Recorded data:
○ ○ ○ ○ ○ ○ ○

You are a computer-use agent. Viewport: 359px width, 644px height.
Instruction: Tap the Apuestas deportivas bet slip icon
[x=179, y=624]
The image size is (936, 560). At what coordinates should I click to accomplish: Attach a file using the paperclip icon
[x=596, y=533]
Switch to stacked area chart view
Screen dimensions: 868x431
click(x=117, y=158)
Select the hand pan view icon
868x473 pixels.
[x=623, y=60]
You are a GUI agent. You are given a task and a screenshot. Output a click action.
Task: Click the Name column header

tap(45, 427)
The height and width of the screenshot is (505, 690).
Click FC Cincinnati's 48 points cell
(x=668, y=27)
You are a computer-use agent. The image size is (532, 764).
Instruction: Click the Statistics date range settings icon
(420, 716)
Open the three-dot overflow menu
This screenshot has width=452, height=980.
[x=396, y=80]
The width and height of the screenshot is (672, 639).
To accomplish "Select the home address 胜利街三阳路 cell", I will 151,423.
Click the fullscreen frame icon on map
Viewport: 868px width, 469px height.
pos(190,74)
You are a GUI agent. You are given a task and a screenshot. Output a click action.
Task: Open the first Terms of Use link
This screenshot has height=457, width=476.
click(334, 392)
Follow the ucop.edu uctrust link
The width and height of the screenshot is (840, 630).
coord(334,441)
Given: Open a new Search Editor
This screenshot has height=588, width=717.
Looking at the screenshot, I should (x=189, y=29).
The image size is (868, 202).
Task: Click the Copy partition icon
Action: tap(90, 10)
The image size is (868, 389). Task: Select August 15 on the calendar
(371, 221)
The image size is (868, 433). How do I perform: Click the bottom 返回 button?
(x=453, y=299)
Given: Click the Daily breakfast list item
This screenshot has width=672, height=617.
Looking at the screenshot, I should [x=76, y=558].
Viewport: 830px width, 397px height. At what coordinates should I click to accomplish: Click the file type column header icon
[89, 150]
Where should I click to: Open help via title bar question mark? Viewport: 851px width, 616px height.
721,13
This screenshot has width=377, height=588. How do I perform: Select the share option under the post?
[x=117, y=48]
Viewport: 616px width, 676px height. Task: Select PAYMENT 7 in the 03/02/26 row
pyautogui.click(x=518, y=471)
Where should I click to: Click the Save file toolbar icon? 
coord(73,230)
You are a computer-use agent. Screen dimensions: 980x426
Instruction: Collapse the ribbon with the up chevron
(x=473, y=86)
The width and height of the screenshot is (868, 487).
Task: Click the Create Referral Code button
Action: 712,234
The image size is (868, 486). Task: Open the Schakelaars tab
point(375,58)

○ ○ ○ ○ ○ ○ ○

== EXERCISE ==
Check the records above and copy each line that has the string "agent".

== RESPONSE TO THIS EXERCISE ==
You are a computer-use agent. Viewport: 359px width, 644px height.
You are a GUI agent. You are given a task and a screenshot. Output a click action.
You are a computer-use agent. The image size is (532, 764).
You are a GUI agent. You are given a task and a screenshot. Output a click action.
You are a computer-use agent. Screen dimensions: 980x426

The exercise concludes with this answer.